#### Goal of the exercise:
In the records below, find the line with "You are a GUI" and the line with "Notice of Nondiscrimination"; return exactly those lines and every line between them.
Listed entries Block Start
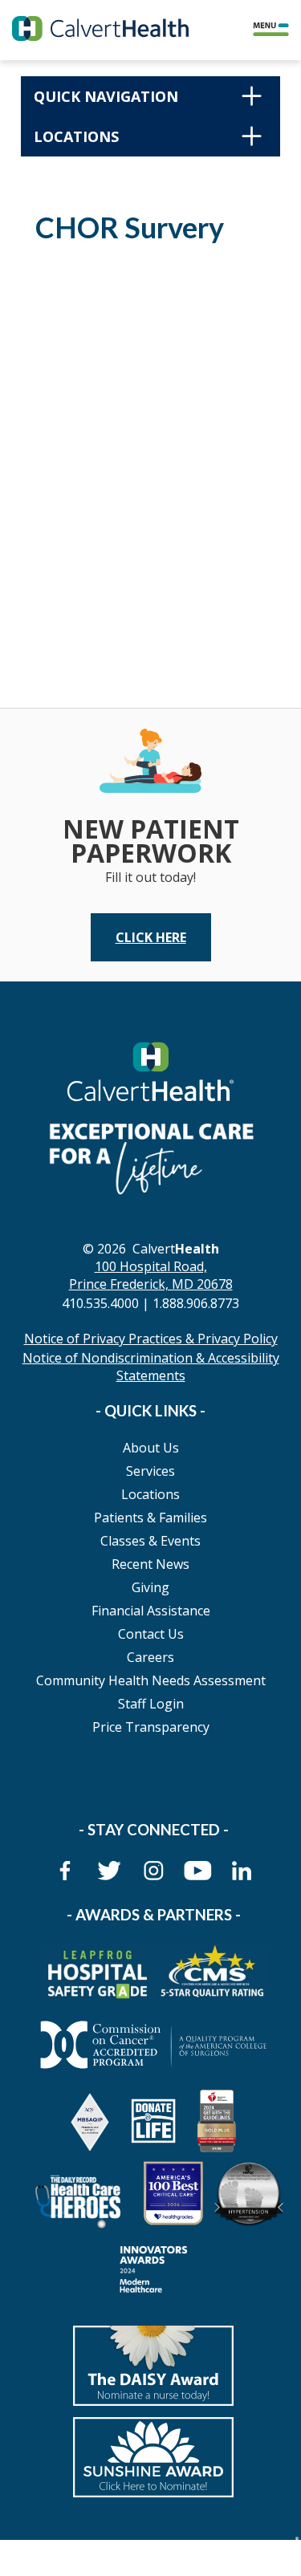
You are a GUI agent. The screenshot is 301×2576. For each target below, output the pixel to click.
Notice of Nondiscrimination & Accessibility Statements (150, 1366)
Listed entries Block End
Listed entries Block Start
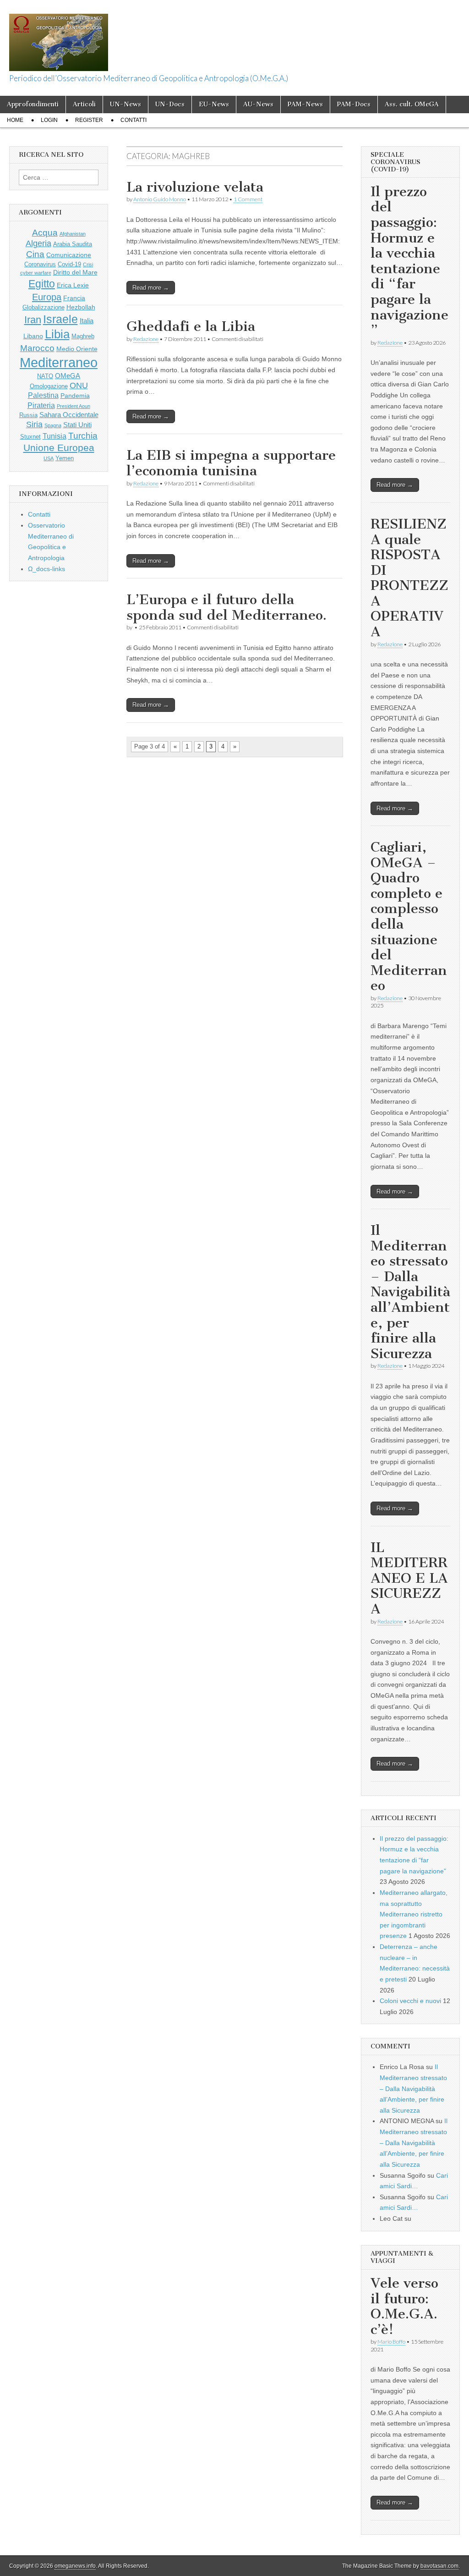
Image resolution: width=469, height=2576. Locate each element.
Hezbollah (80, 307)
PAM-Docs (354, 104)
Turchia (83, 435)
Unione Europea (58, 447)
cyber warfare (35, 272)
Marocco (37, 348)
Listed entries Block End
#### Response area:
You are a GUI agent. The screenshot is 301×2576. For each target below, output the pixel to click.
Notice of Nondiscrimination & Accessibility Statements (150, 1366)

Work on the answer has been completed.